PROVIDED DATA START

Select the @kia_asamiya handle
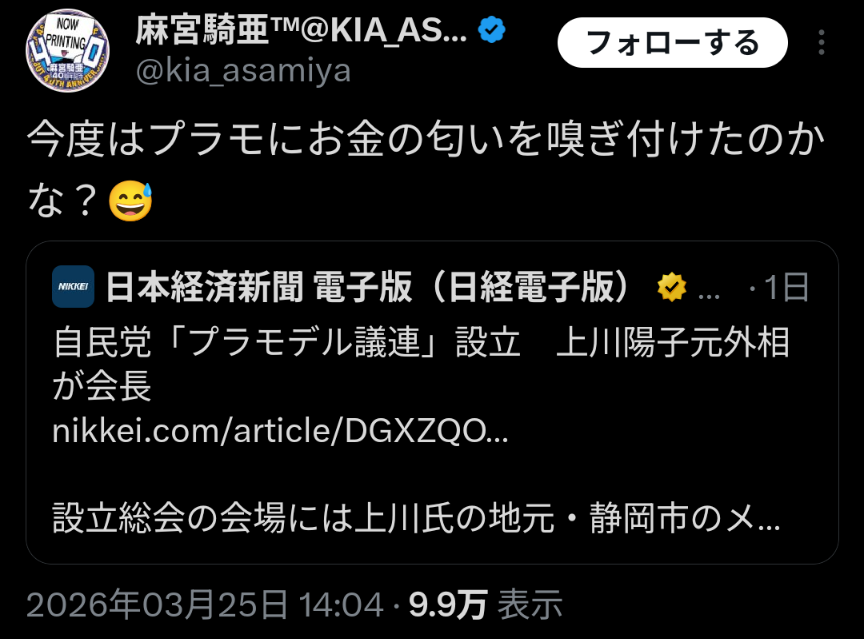 point(243,71)
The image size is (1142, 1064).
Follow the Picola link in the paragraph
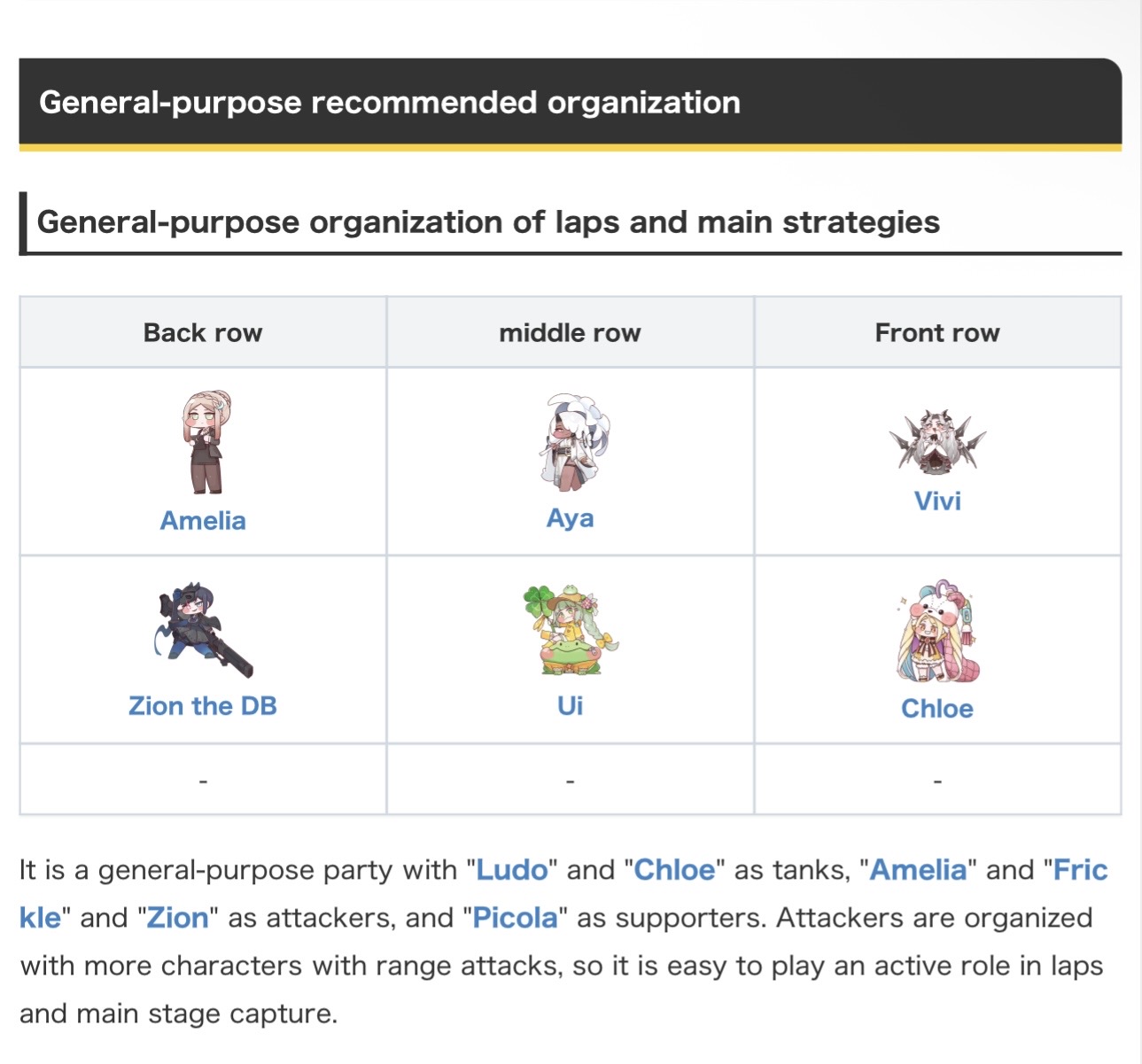coord(515,918)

PROVIDED DATA END

▸ WHAT THE EXERCISE ASKS
Retype all the material word for word while skipping any picture it contains.

▸ COMPLETED EXERCISE
Select the @kia_asamiya handle
 point(243,71)
The image size is (1142, 1064).
Follow the Picola link in the paragraph
coord(515,918)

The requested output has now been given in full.